For the cells passing the membrane resistance and cell size filter criteria, average expression levels of voltage gated K+ and Na+ channels, and AP firings were 90–97%, 60–77%, and 60–67%, respectively (Fig. 9C). We examined the Na+ and K+ current densities measured at depolarization potential to –10 mV, applied for 20 ms, and to + 60 mV applied for 500 ms. No significant difference was observed for Na+ current density (pA/pF) 282 ± 36 (n = 42), 323 ± 30 (n = 103), 339 ± 40 (n = 46), and 279 ± 26 (n = 125) for DIV16, 21, 28, and 35, respectively (Fig. 9D). However, K+ current densities increased with the increasing days of culture (pA/pF), 216 ± 16 (n = 55), 305 ± 10 (n = 138), 378 ± 27 (n = 68), and 457 ± 17 (n = 163) at DIV16, 21, 28 and 35, respectively (Fig. 9D). We measured current–voltage relationship curves for K+ and Na+ currents. Current traces with internal solution of KF (black) and after exchanging to CsF based internal solution (red) are shown in Fig. 9E. Current–voltage relationship curve were all normalized to the current amplitudes at + 60 mV before internal solution exchange (Fig. 9F). Representative current traces in control and after application of 0.5 µM TTX are shown in Fig. 9G. Current–voltage relationship for control and after TTX application are shown in Fig. 9H at DIV21 of maturation.
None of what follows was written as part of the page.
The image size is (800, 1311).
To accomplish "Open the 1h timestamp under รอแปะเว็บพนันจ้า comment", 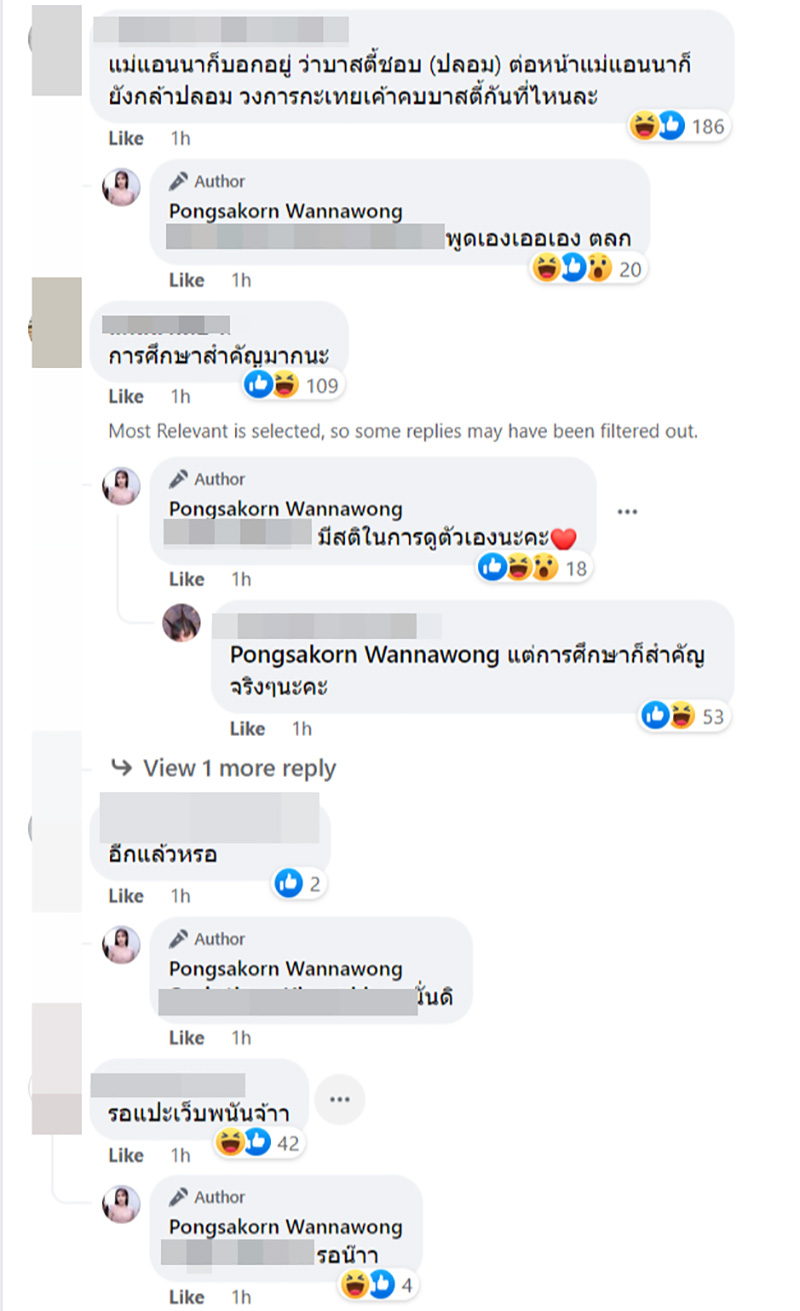I will pyautogui.click(x=180, y=1155).
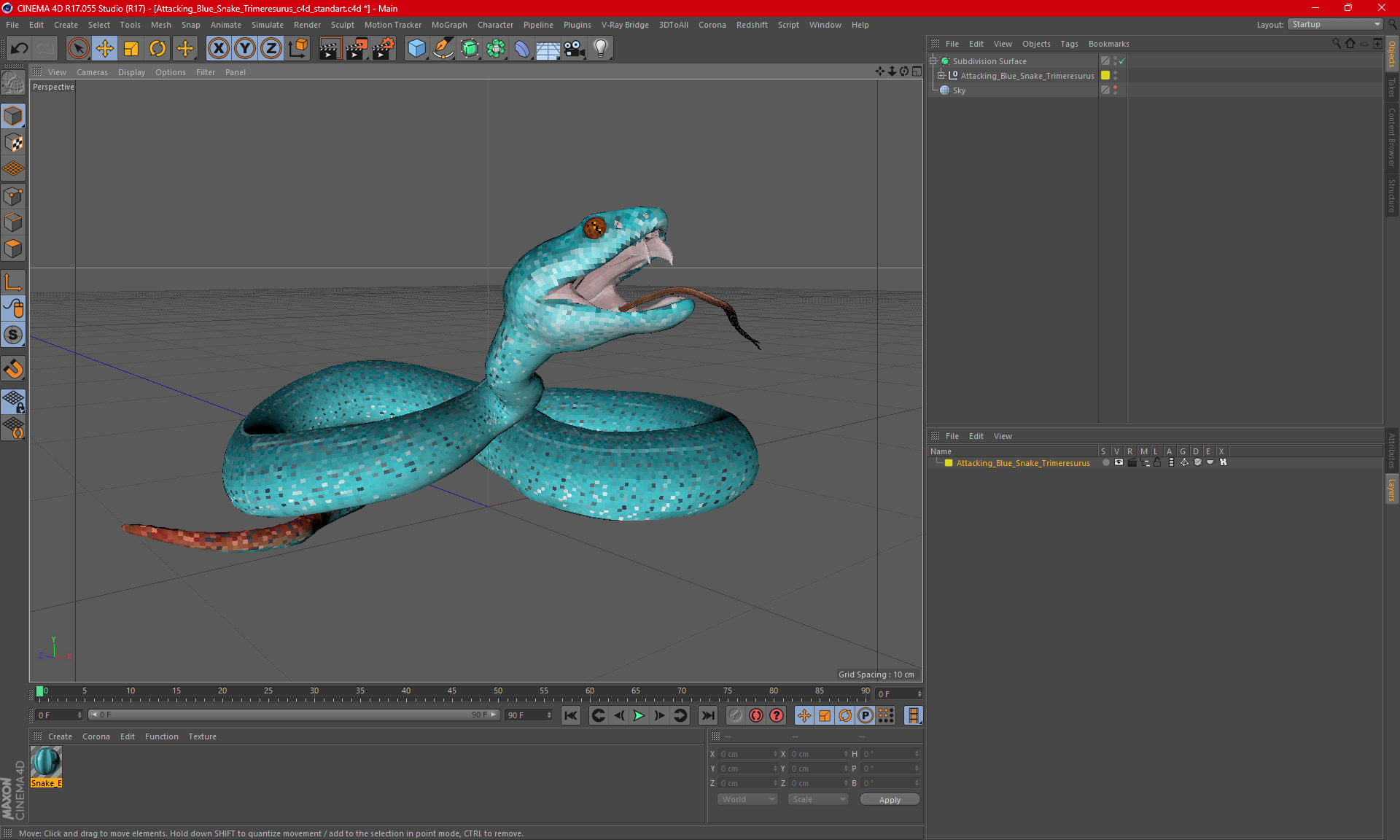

We further evaluated the effect of selective Nav1.8 blocker A-803467 at DIV21, 28 and 35 in the presence of 0.5 µM TTX application. Representative current traces evoked by a voltage of -10 mV are shown for control, 0.5 µM TTX, and 10 µM A-803467 (Fig. 9I). Current densities of 0.5 µM TTX and 10 µM A-803467 in 0.5 µM TTX for DIV21, 28 and 35 are shown in Fig. 9J. We found a significant reduction in current densities (pA/pF) at DIV21 and 28 after application of 10 µM A-803467 + 0.5 µM TTX, (30 ± 3 vs 20 ± 2 (n = 36) and 31 ± 8 vs 21 ± 5 (n = 12), respectively, for DIV21 and 28). However, at DIV35, A-803467 failed to show an effect (27 ± 5 vs 32 ± 5 pA/pF (n = 18) Fig. 9J.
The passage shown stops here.